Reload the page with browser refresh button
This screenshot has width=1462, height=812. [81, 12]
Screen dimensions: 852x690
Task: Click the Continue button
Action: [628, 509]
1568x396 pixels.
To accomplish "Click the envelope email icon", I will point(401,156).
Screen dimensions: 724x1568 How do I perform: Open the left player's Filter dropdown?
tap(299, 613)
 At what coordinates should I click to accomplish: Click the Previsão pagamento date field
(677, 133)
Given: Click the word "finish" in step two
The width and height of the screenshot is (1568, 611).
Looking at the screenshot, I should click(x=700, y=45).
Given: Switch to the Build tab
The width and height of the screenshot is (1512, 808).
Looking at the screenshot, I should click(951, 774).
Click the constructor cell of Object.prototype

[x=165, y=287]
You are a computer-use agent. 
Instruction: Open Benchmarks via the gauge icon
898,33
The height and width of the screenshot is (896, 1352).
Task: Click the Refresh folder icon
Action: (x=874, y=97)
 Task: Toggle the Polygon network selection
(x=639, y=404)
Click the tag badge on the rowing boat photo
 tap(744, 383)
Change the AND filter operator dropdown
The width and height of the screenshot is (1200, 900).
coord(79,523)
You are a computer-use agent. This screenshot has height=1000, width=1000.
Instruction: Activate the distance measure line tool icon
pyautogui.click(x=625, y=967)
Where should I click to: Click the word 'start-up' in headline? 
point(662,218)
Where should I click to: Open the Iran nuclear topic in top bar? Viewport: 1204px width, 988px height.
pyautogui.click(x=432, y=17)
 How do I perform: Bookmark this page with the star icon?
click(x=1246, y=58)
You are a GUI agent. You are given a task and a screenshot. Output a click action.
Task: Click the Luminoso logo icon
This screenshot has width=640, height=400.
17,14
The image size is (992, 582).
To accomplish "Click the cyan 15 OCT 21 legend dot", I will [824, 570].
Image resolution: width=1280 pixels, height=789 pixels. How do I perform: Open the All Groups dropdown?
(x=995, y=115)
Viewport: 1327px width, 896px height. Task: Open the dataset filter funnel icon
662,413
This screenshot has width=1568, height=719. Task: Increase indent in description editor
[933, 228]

= = = = =

## EXERCISE REQUIREMENTS
Across all the records, find the lines containing the word "agent" and reproduce each one.

## TASK ANSWER
You are a computer-use agent. 
You are a computer-use agent. This screenshot has height=1000, width=1000.
You are a GUI agent. You are given a task and a screenshot. Output a click action.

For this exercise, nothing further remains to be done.